First, of course, undocumented people will still not be covered. Then, much of the increase in coverage for the poor will be in the form of expanded Medicaid eligibility, largely funded by the federal government, in 2014. Of course, this depends on finding providers who will accept Medicaid rates. Many of the Latino and other workers in KCK work for companies too small to be required to provide coverage. People who are not Medicaid eligible or undocumented may be offered the opportunity to purchase insurance, or required to if the “individual mandate” is ruled legal by the Supreme Court, but are not likely to be able to afford quality coverage. We read a lot about “quality of care”, but “quality of coverage” is also important – not all insurance is the same. There are often high premiums, co-payments, and deductibles and also low maximal coverage limits. ACA will help to some degree, but many of our people will be left out in the cold.
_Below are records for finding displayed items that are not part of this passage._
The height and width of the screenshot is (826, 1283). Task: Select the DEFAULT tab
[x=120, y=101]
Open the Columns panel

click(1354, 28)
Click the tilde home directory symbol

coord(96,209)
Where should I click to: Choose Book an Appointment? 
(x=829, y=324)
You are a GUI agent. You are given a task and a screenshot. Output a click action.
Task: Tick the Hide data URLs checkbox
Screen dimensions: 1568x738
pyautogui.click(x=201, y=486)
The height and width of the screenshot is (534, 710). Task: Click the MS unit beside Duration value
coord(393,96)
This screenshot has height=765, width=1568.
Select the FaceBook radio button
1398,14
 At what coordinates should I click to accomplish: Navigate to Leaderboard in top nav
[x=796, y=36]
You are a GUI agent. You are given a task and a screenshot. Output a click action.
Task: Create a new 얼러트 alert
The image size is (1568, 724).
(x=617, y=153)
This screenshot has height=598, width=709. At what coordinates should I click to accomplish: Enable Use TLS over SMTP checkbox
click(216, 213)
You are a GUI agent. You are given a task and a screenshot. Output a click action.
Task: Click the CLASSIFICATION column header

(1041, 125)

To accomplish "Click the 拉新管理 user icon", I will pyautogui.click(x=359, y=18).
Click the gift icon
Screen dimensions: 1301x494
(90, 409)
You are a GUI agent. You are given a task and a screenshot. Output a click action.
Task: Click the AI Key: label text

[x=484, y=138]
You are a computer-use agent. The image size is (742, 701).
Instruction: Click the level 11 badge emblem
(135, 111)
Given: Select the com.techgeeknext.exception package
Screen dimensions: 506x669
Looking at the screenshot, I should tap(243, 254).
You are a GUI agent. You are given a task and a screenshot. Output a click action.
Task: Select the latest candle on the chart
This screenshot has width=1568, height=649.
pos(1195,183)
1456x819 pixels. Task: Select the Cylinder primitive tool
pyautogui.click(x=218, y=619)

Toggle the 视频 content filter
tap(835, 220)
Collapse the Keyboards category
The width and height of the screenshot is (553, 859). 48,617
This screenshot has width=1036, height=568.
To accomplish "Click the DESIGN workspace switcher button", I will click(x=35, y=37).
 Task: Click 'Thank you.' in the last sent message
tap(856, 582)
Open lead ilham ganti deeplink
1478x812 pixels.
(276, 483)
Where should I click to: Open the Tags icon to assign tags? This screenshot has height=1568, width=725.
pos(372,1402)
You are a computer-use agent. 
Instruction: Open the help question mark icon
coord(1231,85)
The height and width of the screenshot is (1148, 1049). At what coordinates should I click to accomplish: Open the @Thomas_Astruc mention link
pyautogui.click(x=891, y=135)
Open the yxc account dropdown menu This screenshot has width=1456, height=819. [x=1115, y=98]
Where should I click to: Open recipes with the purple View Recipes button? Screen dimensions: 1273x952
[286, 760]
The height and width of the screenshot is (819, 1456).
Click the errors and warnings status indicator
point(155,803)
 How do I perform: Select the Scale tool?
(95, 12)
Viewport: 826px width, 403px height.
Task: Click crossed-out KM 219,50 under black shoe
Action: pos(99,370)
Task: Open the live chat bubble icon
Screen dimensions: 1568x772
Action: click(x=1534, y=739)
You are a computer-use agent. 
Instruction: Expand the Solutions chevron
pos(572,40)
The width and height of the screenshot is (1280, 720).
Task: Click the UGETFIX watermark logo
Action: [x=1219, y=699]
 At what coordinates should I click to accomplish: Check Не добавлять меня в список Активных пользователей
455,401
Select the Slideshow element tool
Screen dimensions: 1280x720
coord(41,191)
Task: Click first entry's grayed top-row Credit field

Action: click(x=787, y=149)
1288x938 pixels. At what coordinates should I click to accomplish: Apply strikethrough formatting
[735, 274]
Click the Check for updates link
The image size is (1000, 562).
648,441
KCK has a number of “safety net” clinics, if no publicly funded ones. There are a couple of branches of a Missouri-based Federally-Qualified Health Center (FQHC), but these depend on the higher reimbursement they receive from Medicare and Medicaid; recently the one in the Quindaro moved several miles further west, to a neighborhood with more of these government-insured patients. This was better for their business plan than staying in a neighborhood full of uninsured people, but it left Northeast KCK with no doctors. Luckily, another safety-net, which doesn’t get increased Medicare/Medicaid reimbursement and depends on both grants and paying everyone (including the doctors) $14/h, opened a branch in the community. So, at least, there are community organizations, like these clinics, and the student-run free clinic, and Latino community service agencies, to help. But the need is far greater.
And, of course, like elsewhere, there are not enough primary care providers, especially with the new people to be covered under ACA. This is documented in a recent Washington Post piece “Success of health reform hinges on hiring 30,000 primary care doctors by 2015”. Of course, to “hire” them, they have to exist. Which means training them. Which means paying them enough, compared to other specialists, that medical students choose to enter them.
The health problems faced by Latinos in Kansas City, KS, are not unique. But they are serious. And they demand serious solutions, to be confronted by the city, county and state as well as the federal government and insurance companies. And that is yet to happen.